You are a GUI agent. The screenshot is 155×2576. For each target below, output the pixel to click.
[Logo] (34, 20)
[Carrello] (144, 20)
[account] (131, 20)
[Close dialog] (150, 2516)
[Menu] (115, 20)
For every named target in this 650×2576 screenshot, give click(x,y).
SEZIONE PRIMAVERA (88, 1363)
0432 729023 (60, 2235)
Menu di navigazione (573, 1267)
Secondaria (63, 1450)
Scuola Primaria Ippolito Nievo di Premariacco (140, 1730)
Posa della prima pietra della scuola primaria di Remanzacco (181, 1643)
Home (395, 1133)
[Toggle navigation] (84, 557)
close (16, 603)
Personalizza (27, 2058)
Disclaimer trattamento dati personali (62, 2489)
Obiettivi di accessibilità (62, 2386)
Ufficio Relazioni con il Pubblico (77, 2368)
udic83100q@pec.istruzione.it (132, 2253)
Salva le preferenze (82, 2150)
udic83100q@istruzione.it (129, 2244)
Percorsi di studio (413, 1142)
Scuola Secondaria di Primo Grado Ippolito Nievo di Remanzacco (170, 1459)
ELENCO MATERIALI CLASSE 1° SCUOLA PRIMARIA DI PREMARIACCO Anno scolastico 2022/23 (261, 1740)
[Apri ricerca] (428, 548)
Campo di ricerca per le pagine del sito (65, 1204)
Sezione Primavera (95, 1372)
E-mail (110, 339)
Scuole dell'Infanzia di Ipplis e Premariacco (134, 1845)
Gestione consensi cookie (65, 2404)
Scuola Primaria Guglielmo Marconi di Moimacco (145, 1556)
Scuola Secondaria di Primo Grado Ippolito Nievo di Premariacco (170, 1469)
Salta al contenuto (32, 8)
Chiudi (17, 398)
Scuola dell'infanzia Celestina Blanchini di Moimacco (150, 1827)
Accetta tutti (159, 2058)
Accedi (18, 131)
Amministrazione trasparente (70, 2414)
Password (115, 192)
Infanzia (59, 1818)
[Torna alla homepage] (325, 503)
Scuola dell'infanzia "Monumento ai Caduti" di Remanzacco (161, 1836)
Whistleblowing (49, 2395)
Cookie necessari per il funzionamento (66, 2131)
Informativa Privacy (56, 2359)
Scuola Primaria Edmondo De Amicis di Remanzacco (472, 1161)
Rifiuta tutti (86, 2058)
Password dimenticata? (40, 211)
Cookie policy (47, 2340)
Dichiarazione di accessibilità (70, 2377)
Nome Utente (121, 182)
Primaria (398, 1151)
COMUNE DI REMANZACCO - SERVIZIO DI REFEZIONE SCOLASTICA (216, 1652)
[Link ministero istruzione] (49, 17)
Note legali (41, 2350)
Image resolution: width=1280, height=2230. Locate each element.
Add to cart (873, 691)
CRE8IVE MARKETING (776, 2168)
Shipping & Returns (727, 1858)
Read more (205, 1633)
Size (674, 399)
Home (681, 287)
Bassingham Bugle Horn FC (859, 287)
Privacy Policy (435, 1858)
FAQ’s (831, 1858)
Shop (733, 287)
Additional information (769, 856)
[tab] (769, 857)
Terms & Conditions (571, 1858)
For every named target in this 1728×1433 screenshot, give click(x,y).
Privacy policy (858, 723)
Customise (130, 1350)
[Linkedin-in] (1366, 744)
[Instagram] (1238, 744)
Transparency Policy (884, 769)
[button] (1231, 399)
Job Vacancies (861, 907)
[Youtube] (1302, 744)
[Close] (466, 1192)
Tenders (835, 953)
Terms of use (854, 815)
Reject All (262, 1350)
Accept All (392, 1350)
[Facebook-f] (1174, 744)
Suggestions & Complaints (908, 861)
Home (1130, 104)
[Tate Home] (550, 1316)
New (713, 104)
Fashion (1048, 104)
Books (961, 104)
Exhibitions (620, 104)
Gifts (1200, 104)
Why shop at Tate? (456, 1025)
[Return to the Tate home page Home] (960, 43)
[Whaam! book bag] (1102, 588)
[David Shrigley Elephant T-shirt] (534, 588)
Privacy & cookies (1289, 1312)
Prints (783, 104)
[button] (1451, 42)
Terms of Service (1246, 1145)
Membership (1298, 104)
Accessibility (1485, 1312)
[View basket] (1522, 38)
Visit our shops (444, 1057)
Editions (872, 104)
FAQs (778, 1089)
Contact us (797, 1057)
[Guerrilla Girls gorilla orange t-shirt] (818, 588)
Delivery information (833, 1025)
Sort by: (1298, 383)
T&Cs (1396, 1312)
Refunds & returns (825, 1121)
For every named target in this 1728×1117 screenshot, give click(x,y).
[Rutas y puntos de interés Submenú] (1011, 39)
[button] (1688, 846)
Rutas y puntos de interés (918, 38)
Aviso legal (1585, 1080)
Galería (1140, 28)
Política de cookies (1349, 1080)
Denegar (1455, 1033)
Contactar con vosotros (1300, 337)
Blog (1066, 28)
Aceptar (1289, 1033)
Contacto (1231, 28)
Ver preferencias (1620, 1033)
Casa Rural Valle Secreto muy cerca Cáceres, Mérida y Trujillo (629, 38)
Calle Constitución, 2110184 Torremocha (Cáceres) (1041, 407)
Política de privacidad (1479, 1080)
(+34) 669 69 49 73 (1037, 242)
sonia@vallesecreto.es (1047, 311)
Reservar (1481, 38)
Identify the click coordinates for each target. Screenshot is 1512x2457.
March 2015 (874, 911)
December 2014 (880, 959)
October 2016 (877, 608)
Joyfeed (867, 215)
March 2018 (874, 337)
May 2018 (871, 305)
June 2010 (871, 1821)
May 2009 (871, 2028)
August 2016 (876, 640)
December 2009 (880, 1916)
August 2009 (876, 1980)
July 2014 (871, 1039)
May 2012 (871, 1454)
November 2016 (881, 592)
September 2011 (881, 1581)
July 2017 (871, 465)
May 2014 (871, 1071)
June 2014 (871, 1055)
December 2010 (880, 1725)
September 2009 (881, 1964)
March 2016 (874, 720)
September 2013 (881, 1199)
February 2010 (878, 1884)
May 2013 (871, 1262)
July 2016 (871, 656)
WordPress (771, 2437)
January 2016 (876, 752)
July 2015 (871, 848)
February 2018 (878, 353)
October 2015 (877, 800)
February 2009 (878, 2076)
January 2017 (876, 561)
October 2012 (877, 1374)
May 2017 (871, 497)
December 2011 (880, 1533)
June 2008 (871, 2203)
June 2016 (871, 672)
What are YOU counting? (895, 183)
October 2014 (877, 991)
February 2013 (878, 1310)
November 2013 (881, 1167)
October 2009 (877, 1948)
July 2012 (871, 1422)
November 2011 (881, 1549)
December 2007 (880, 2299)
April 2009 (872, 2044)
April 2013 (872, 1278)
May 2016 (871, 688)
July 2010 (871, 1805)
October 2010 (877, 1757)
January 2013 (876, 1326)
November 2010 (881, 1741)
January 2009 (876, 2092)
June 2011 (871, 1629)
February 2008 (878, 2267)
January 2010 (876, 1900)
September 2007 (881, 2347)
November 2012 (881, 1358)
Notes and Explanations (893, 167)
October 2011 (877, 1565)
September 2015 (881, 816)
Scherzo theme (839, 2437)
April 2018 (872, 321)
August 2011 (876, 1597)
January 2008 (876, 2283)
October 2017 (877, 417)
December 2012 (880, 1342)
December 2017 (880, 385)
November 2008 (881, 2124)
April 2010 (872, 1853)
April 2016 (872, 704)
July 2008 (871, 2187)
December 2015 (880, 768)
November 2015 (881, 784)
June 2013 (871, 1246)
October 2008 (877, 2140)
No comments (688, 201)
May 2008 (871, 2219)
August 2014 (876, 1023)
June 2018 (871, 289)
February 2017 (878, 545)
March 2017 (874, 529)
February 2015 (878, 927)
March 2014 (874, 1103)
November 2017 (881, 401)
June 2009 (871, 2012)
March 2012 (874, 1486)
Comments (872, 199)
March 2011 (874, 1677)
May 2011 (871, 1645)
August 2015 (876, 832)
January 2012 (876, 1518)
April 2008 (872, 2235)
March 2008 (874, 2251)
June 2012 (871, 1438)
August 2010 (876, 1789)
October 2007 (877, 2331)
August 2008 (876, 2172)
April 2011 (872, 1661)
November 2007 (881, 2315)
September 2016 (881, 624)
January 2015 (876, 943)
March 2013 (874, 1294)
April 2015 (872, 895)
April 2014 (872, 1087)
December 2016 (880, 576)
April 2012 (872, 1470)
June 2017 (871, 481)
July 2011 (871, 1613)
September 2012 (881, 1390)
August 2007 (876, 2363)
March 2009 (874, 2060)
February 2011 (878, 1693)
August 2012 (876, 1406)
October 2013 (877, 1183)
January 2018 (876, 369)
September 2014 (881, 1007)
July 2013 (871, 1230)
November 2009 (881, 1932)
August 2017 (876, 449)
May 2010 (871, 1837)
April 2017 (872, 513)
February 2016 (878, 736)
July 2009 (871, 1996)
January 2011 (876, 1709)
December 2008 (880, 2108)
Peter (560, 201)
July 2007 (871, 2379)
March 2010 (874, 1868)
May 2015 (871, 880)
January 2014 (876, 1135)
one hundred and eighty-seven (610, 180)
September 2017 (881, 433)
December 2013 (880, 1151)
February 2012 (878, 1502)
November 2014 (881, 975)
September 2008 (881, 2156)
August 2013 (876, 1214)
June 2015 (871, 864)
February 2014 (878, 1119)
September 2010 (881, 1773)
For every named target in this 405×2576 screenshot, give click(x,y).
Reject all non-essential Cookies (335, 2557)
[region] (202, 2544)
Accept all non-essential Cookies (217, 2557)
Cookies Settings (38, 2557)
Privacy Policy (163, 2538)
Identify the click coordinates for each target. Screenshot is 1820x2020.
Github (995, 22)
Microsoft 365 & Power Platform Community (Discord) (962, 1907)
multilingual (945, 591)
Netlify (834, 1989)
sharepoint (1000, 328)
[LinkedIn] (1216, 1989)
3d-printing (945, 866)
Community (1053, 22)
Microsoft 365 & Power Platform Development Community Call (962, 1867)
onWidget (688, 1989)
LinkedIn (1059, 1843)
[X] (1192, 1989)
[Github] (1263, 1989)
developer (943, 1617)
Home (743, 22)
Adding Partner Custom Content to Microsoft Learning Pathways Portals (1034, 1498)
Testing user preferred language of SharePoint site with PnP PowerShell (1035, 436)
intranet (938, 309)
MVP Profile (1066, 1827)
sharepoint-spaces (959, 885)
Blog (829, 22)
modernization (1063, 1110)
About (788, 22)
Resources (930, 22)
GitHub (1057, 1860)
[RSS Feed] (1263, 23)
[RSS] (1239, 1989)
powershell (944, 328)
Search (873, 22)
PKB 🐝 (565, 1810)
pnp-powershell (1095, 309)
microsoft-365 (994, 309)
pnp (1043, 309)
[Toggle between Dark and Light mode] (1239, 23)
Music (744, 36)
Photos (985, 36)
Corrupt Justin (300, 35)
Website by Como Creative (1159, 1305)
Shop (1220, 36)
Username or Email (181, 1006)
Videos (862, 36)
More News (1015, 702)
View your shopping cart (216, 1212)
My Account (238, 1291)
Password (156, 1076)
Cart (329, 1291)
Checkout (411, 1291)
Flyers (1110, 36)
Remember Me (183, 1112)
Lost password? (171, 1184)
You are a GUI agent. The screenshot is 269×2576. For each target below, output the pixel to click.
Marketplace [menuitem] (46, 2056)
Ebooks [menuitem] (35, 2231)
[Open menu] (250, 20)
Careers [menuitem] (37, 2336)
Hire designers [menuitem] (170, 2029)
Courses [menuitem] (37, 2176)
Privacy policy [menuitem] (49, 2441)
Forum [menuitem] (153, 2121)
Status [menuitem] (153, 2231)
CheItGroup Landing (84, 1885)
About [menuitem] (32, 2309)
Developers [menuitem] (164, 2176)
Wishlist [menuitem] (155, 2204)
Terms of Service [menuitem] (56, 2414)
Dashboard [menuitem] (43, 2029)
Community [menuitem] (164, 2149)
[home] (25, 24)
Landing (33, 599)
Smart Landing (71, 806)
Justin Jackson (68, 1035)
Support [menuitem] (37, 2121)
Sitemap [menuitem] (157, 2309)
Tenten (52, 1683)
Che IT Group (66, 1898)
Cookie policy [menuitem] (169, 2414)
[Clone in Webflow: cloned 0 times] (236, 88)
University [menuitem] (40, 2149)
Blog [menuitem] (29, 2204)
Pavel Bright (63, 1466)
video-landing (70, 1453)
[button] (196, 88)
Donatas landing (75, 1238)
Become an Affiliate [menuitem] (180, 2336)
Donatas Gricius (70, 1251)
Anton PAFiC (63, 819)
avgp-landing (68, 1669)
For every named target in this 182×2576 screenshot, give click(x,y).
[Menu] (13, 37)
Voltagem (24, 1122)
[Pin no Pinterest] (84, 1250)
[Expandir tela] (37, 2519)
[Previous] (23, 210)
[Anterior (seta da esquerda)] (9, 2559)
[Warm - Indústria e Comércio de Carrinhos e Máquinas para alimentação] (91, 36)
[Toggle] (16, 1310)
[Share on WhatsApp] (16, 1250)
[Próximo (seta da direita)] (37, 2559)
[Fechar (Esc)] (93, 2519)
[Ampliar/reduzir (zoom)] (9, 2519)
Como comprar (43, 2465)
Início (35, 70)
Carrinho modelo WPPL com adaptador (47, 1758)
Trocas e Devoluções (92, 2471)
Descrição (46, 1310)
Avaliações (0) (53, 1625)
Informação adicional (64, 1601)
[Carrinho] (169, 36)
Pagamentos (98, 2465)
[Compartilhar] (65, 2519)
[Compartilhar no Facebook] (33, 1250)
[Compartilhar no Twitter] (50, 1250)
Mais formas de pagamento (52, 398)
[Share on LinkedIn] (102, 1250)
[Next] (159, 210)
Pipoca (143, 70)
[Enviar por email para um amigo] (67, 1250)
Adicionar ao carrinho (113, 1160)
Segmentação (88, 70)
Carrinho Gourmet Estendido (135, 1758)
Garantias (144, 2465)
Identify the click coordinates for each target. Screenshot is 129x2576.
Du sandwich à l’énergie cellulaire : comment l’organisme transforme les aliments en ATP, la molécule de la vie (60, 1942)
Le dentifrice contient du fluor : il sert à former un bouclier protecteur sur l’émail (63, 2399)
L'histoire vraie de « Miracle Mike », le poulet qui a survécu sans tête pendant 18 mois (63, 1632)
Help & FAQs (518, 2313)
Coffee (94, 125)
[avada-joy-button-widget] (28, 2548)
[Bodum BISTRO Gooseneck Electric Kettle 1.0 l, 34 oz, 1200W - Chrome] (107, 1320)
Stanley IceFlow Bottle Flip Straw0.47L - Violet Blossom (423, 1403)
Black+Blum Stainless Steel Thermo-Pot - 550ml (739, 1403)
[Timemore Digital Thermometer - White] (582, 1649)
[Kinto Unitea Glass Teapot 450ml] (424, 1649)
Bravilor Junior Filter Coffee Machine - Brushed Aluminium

About this task:
Could you quote, exactly as they appear, the line containing "[Compartilhar no Facebook] (33, 1250)" and every line after it to the end of the records above?

Exercise result:
[Compartilhar no Facebook] (33, 1250)
[Compartilhar no Twitter] (50, 1250)
Mais formas de pagamento (52, 398)
[Share on LinkedIn] (102, 1250)
[Next] (159, 210)
Pipoca (143, 70)
[Enviar por email para um amigo] (67, 1250)
Adicionar ao carrinho (113, 1160)
Segmentação (88, 70)
Carrinho Gourmet Estendido (135, 1758)
Garantias (144, 2465)
Identify the click coordinates for each target. Screenshot is 129x2576.
Du sandwich à l’énergie cellulaire : comment l’organisme transforme les aliments en ATP, la molécule de la vie (60, 1942)
Le dentifrice contient du fluor : il sert à former un bouclier protecteur sur l’émail (63, 2399)
L'histoire vraie de « Miracle Mike », le poulet qui a survécu sans tête pendant 18 mois (63, 1632)
Help & FAQs (518, 2313)
Coffee (94, 125)
[avada-joy-button-widget] (28, 2548)
[Bodum BISTRO Gooseneck Electric Kettle 1.0 l, 34 oz, 1200W - Chrome] (107, 1320)
Stanley IceFlow Bottle Flip Straw0.47L - Violet Blossom (423, 1403)
Black+Blum Stainless Steel Thermo-Pot - 550ml (739, 1403)
[Timemore Digital Thermometer - White] (582, 1649)
[Kinto Unitea Glass Teapot 450ml] (424, 1649)
Bravilor Junior Filter Coffee Machine - Brushed Aluminium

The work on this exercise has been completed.